Na południu chcemy jeszcze zobaczyć półwysep Akamas i góry Troodos. Tego pierwszego celu nie realizujemy z braku czasu. W góry nie jedziemy zaś sami, ale z wycieczką, bo tak o dziwo jest taniej (ogromna konkurencja) i nie musimy się stresować lewostronnym ruchem drogowym. Już w autobusie przypominamy sobie, jak bardzo nie lubimy podróżować w grupie. Przewodnikiem jest przemądrzały Amerykanin, który ciągle wygłasza swoje mądrości i z wyższością wszystkich poucza. Ale co tam, przecież nie musimy go słuchać:)
Zatrzymujemy się w Omodos, mieście słynącym z wyrobu win. Całkiem tu klimatycznie. Są wąskie uliczki, kamienne domy i monastyr Timios Stavros z relikwiami krzyża św. Potem podjeżdżamy w pobliże Olimpu, najwyższego szczytu Cypru (1951 m n.p.m.). Jesteśmy pełni podziwu dla kierowcy, który z łatwością wspina się po krętych, wąskich drogach. Naszym kolejnym celem jest prawosławny męski Klasztor Kykkos z XI w. Najpierw idziemy pod wielki pomnik i grób Makariosa, biskupa, który wywalczył dla Cypru niepodległość, a potem do klasztoru, który jest jedną z największych atrakcji turystycznych tego kraju. Główna, interesująco zdobiona budowla z celami mnichów i krużgankami otacza dziedziniec, ale najciekawsza jest świątynia, w której aż kapie złotem.
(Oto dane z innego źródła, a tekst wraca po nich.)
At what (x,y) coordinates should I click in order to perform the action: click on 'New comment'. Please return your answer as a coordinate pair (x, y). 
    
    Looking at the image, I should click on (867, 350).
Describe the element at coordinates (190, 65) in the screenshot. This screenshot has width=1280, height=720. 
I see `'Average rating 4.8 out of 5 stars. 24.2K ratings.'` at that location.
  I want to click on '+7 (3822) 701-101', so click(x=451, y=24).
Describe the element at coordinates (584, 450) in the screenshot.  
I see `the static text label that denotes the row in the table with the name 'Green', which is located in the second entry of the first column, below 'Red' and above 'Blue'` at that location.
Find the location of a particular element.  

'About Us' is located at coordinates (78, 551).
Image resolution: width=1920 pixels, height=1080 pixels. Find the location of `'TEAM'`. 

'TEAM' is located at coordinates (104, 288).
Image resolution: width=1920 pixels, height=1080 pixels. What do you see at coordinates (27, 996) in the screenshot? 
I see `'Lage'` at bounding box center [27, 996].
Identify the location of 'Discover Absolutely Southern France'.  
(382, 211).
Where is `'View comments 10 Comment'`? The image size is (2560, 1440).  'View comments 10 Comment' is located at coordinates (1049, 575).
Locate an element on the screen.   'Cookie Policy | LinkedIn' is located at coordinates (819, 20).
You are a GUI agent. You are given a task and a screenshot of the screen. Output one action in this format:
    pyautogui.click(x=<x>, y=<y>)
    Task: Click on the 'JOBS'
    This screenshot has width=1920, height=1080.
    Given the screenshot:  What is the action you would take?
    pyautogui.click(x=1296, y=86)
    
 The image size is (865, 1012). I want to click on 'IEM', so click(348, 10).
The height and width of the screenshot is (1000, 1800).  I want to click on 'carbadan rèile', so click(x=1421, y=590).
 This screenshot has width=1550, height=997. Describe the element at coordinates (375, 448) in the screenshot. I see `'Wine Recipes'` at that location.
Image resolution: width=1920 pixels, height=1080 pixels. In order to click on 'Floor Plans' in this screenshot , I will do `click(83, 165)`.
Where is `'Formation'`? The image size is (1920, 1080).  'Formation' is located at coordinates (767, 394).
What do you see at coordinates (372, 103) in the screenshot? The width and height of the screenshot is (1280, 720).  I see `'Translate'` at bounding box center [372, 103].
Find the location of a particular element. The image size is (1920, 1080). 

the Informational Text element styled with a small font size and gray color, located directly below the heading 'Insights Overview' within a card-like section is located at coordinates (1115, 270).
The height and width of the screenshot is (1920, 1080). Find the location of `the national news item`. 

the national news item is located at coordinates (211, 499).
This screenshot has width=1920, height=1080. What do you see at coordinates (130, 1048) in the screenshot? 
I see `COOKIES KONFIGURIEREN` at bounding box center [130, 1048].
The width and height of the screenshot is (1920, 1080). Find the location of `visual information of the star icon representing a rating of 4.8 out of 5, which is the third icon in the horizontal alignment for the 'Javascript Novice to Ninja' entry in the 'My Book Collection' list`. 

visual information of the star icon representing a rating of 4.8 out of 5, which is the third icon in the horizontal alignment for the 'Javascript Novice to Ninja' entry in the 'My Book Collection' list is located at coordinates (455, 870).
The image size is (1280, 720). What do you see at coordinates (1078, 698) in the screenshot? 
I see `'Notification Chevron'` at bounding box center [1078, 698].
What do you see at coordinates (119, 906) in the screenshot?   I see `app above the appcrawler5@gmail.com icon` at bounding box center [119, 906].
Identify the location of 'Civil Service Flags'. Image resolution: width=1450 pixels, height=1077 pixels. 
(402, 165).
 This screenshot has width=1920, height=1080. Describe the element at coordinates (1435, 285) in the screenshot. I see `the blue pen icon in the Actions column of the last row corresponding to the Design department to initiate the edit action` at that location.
Ciekawie wyglądają pobożni Rosjanie (których pełno na Cyprze), szczególnie kobiety, które z osłoniętymi włosami całują grzecznie wszystkie ikony, a zaraz po wyjściu z kościoła odsłaniają swoje nieskromne oblicza;) Sarze najbardziej podoba się muzeum, w którym przechowywane są relikwie różnych prawosławnych świętych – czaszki, paluszki itp. Święci są też obecni na etykietach win dostępnych w przyklasztornym sklepie:)
Po obiedzie w okolicach klasztoru ruszamy w powrotną drogę, która wiedzie po skalnych półkach. Lepiej nie patrzeć w dół! No chyba, że przejeżdżamy akurat przez las cedrowy, który robi na nas spore wrażenie. Trochę niżej odwiedzamy jeszcze jeden prawosławny klasztor, Chrysoroyiatissa. Powstał wiek później od Kykkos, jest od niego mniejszy i skromniejszy, ale wart zwiedzenia.


Po powrocie z wojaży jeszcze trochę plażujemy, m.in. na Coral Beach położonej na północ od Pafos. Jest ostro zasyfiona (człowiek leży tu na człowieku), ale woda jest cieplejsza niż w pobliżu naszego hotelu.
Po dwóch tygodniach wracamy do Polski, z małymi przygodami. Lecimy z międzylądowaniem we Wrocławiu i tuż przed końcem podróży w Poznaniu okazuje się, że w Wielkopolsce jest oberwanie chmury i musimy wracać do... Wrocławia. Po jakimś czasie startujemy i druga próba się udaje, a na ziemi widać, że było naprawdę nieciekawie – na ulicach zalega woda, jest wiele zwalonych przez burzę drzew. 
Cypr jest ok, warto go zobaczyć, choć – tak jak się spodziewaliśmy – nie było wielkiego „wow”. Ale w sytuacji „rodzinnej”, w jakiej byliśmy, było w sam raz. Mogliśmy odpocząć i trochę pozwiedzać, więc wróciliśmy bardzo zadowoleni.